Default log directory is $HOME/.kn86/panics. Override with panic_set_log_dir(). The directory is created lazily via a mkdir -p walk.

CIPHER voice is OLED-exclusive (CLAUDE.md Spec Hygiene Rule 6, ADR-0015). Row 4 (OLED_ROW_CONTEXTUAL) is the contextual slot — status / timer / mission meta. A cart-halt notice is exactly that kind of transient contextual content, so the panic notice writes there:

CART HALTED SIGSEGV

The notice is plain ASCII so it does not enter the CIPHER glyph domain. The cipher style guide (PR #178) governs CIPHER voice content; “CART HALTED” is firmware status, not CIPHER speech.

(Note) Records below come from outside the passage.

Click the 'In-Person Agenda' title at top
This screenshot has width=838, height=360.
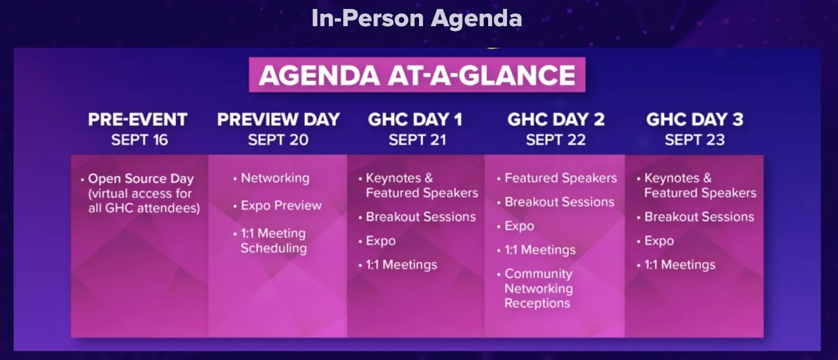416,18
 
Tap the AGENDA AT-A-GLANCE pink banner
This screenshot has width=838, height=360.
417,75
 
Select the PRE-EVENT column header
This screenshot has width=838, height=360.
138,119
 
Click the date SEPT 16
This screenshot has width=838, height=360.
139,140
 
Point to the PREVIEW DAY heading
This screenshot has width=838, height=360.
278,119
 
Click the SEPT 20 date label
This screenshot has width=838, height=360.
278,140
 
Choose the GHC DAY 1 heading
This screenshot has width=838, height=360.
415,119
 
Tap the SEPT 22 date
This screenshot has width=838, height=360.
556,140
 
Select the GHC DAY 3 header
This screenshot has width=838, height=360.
694,119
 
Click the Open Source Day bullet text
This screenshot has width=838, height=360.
141,193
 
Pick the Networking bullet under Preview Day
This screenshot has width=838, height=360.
275,178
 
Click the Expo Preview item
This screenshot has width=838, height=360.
281,205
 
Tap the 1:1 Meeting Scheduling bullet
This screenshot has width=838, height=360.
273,241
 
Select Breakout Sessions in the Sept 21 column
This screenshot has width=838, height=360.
421,217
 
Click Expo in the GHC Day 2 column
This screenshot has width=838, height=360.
519,226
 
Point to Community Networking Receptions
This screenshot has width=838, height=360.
538,288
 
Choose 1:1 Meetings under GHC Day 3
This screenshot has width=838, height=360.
679,265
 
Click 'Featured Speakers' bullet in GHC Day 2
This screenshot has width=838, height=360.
560,178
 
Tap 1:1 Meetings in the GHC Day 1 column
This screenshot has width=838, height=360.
401,265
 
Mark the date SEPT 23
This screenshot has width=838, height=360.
694,140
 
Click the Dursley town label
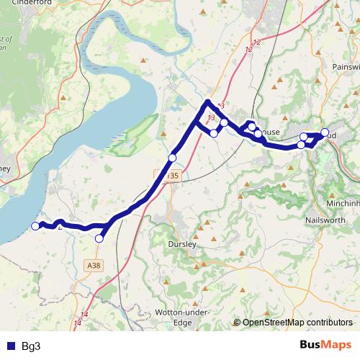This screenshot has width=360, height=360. point(181,245)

(panic "self-test invariant failed")

Halts the cart cleanly. Routes through fe_error, so the same recovery flow as arena exhaustion fires. msg is converted to a string via fe_tostring and stored in the panic record’s reason field.

This is the first panic surface. Out of scope for v0.1:

  • Crash analytics aggregation / device telemetry.
  • Persistent panic-log rotation. Today every panic emits a fresh file; a long-running deck eventually accumulates them.
  • Panic-on-stuck-cart (watchdog timer). A cart that runs forever inside a single Lisp form bypasses the panic surface entirely; the existing fe_set_instr_budget (GWP-248) covers some of this in scripted-mission contexts but not in cell handlers.
  • Stack-overflow detection. SIGSEGV from stack overflow may land in an alternate stack region; today we treat all SIGSEGVs the same. A sigaltstack config could harden this.
  • Multi-cart isolation. We support repeated panics across cart cycles, but only one cart is loaded at a time. When/if multiple carts coexist (Sysop-mode link cable, ADR-0023 fallout, etc.) the guard model needs revisiting.

These can land as separate work items once the bring-up surface is stable.